Tout cela manquera, soyez-en sûrs, à l’opéra français jusqu’à l’apparition de Gluck. Soyez-en sûrs, quoi qu’on puisse prétendre aujourd’hui. Aujourd’hui, — à moins que ce ne soit hier, — on ne craint pas d’écrire ceci, qui sans doute représente assez bien la dernière mode, et la plus élégante, de penser et de sentir : « Des deux musiques (celle de Rameau et celle de Gluck), s’il en est une qui près de l’autre paraisse « vuide » et « faible, » et « plate, » c’est celle de Gluck, souvent sommaire, monotone et superficielle, pompeuse d’apparence, pauvre et creuse en réalité ; s’il en est une qui soit riche, nourrie, pleine de substance et de force vive, c’est celle de Rameau... »

Le contraire, ou l’inverse, me parait la vérité.

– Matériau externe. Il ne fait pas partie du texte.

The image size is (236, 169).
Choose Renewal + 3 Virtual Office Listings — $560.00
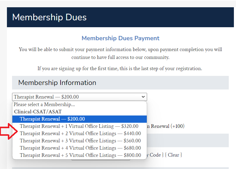click(80, 141)
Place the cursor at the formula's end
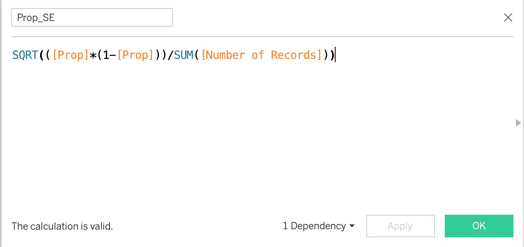524x247 pixels. [x=335, y=55]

Mais surtout si, de la musique pure, nous passons à la musique dramatique, alors et décidément, — j’en appelle aux auditeurs d’Hippolyte et Aricie, qui le furent d’Orphée, d’Alceste ou des Iphigénies, — alors Gluck va prendre et garder l’avantage. Si l’équivalent de notre tragédie littéraire, et de la plus belle, je veux dire celle de Racine, existe dans l’ordre musical, c’est Gluck, et non pas Rameau, qui nous l’a donné. Des fragmens d’un opéra de Rameau peuvent être et sont en effet admirables. Un opéra de Gluck est le premier, en date, qu’on puisse entendre avec admiration, tout entier.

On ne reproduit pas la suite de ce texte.